## [Required action]
Could you copy exactly the lines from the one containing "Where should I click to: Click" through the last line of the records, leaving out every picture?

Start of Records for this exercise

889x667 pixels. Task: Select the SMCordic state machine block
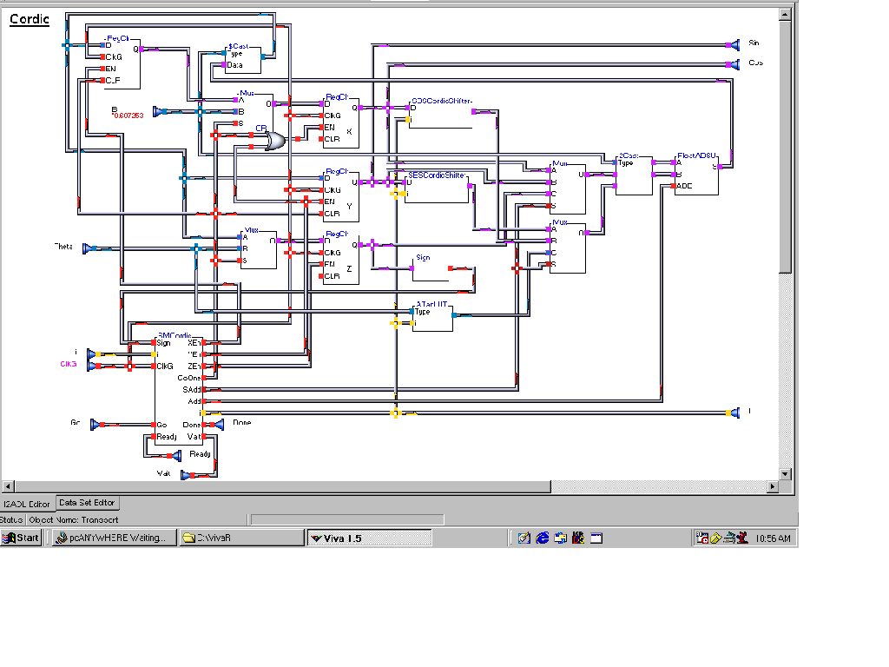coord(178,391)
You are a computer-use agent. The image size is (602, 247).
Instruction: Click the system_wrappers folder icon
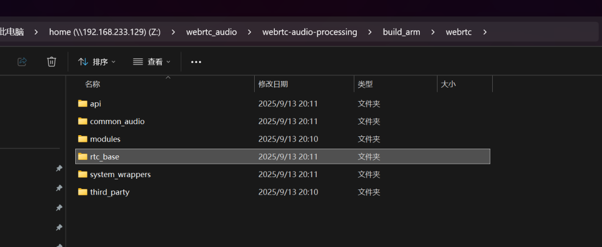(x=82, y=174)
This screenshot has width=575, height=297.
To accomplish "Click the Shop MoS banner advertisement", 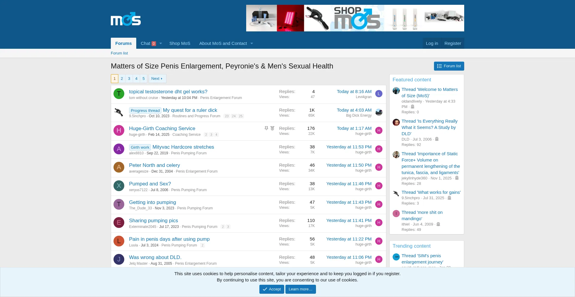I will click(355, 18).
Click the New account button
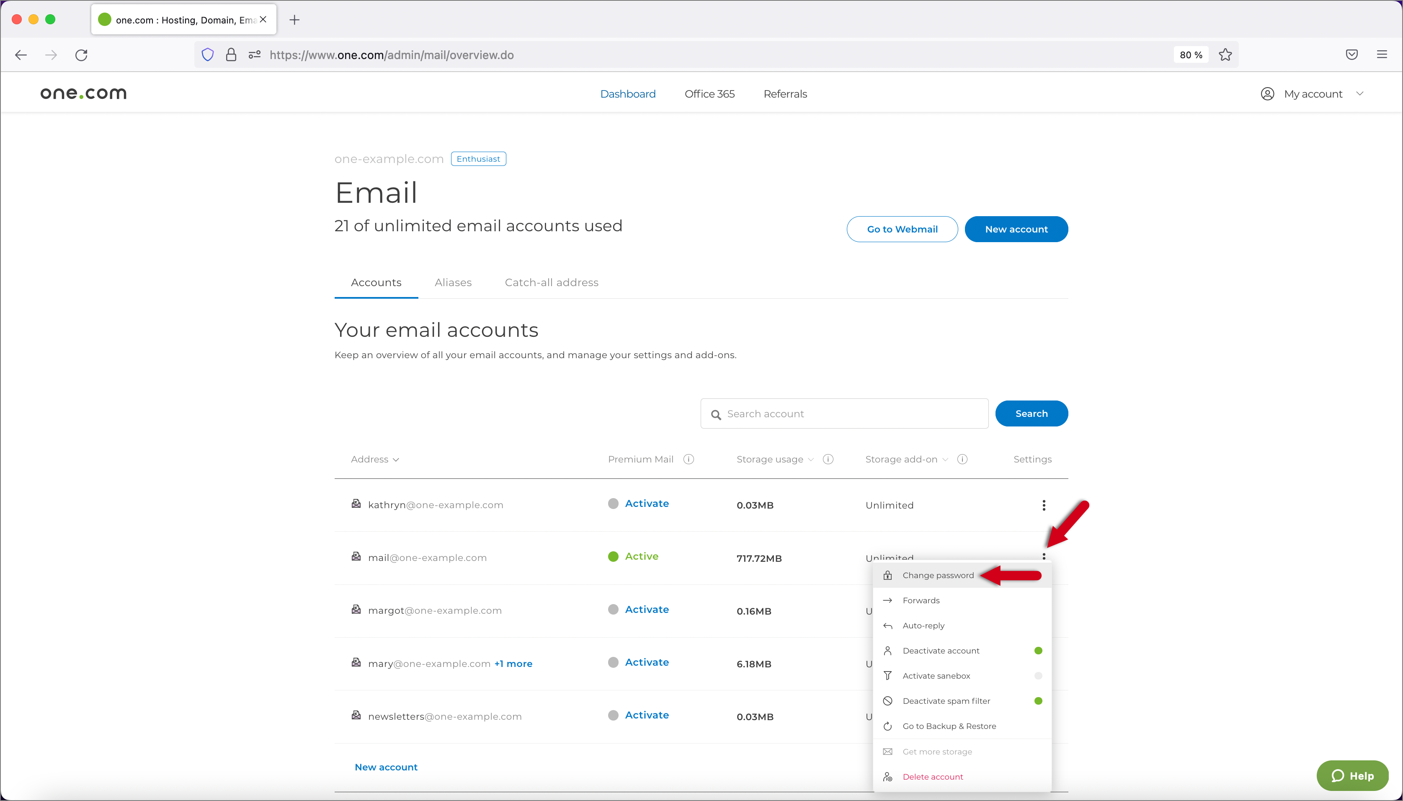1403x801 pixels. click(1016, 228)
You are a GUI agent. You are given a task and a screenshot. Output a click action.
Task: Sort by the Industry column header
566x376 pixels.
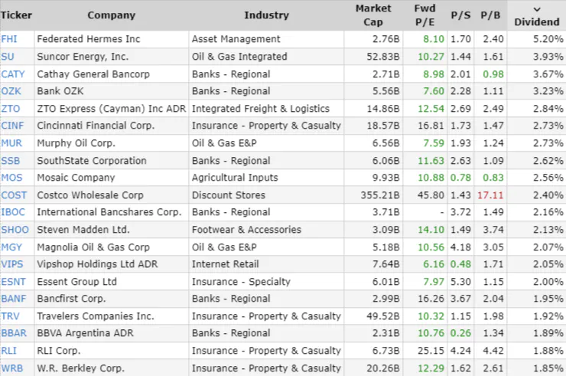(266, 15)
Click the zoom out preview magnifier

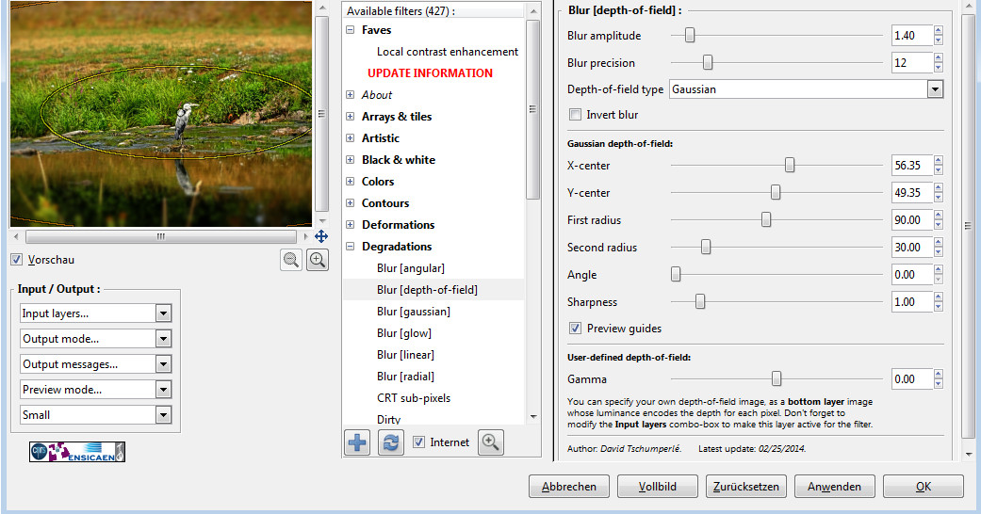(291, 261)
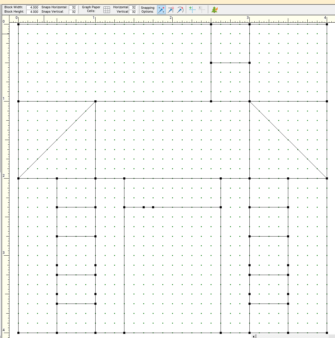Select the left roof diagonal line

57,140
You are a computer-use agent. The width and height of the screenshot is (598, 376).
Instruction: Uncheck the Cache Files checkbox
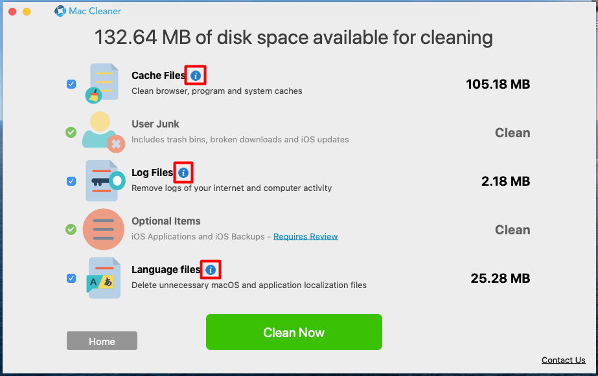coord(71,83)
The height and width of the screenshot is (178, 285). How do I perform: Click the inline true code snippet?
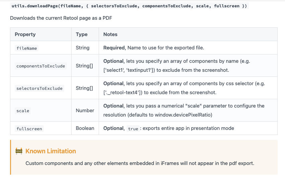(x=133, y=129)
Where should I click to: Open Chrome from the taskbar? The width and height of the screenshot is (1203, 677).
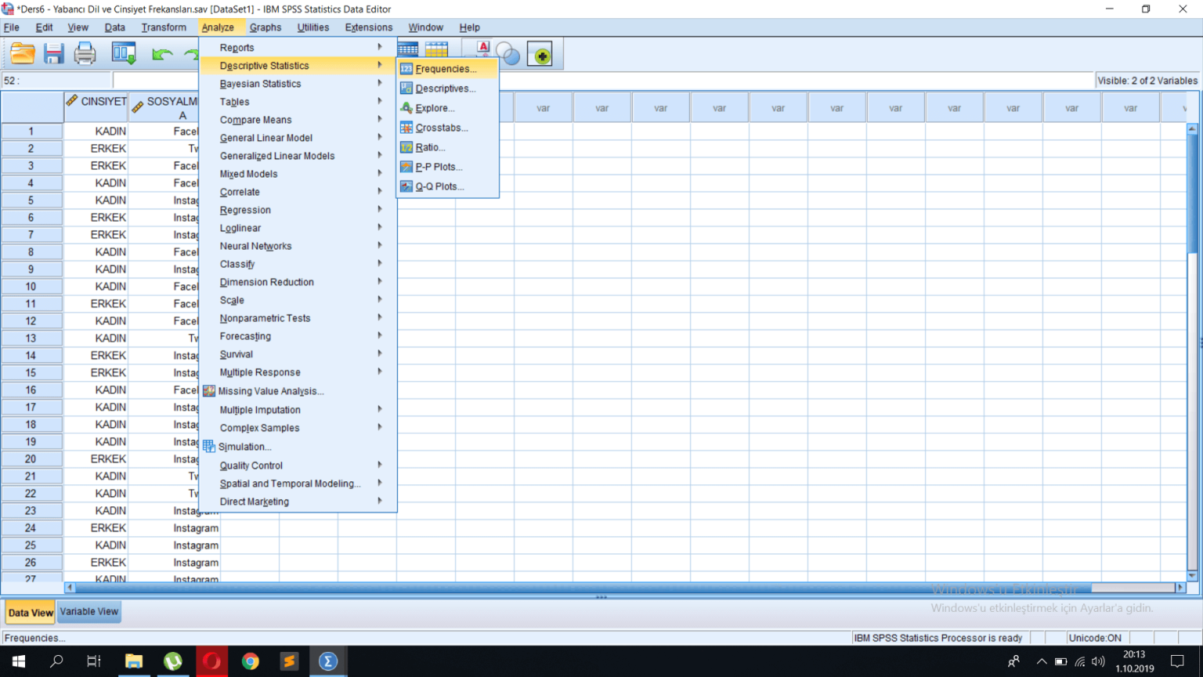click(251, 661)
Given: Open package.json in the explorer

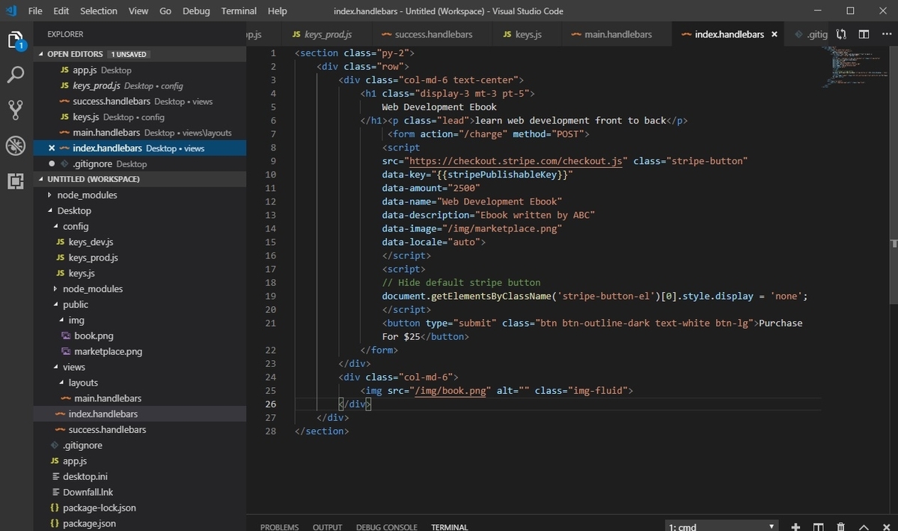Looking at the screenshot, I should [89, 524].
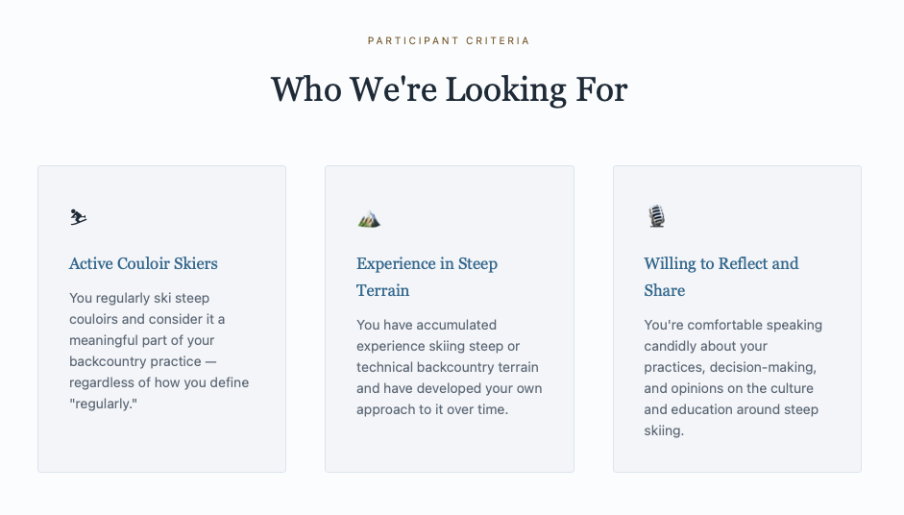Click paragraph starting "You regularly ski steep"
Screen dimensions: 904x515
point(159,351)
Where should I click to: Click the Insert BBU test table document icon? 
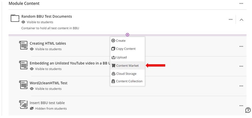(23, 105)
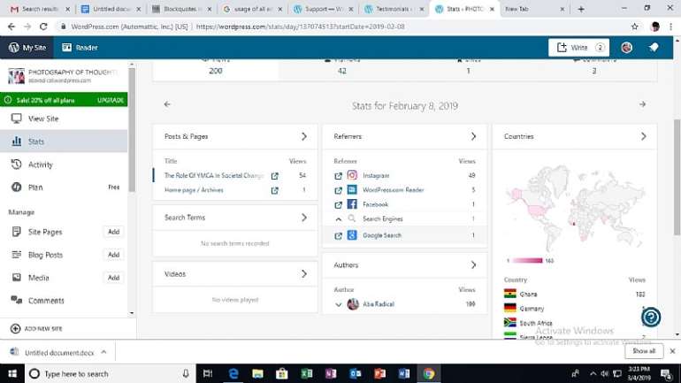Viewport: 681px width, 383px height.
Task: Open the Facebook referrer external link icon
Action: [339, 204]
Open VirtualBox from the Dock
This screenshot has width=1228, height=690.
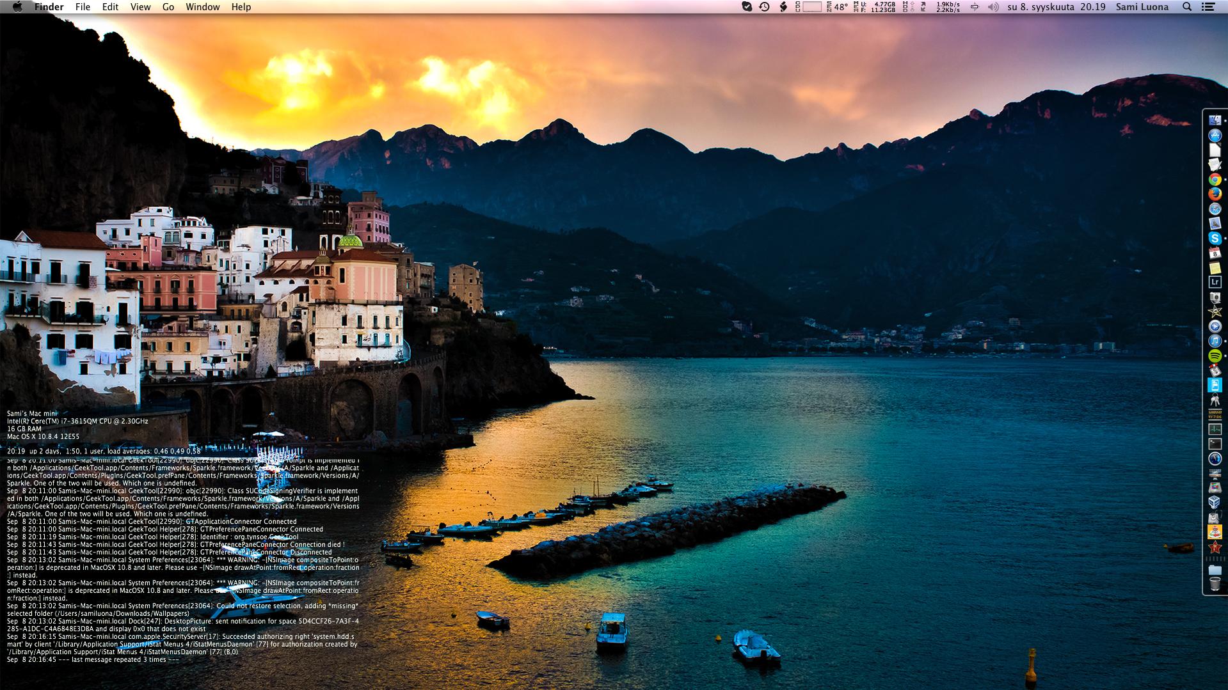coord(1215,503)
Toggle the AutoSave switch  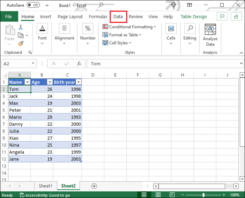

End of Records for this exercise

## [Output of the exercise]
Where should I click to: Click the Insert BBU test table document icon? 
(23, 105)
Viewport: 681px width, 383px height.
Task: Open the Facebook referrer external link icon
Action: [339, 204]
Open VirtualBox from the Dock
This screenshot has width=1228, height=690.
coord(1215,503)
Toggle the AutoSave switch  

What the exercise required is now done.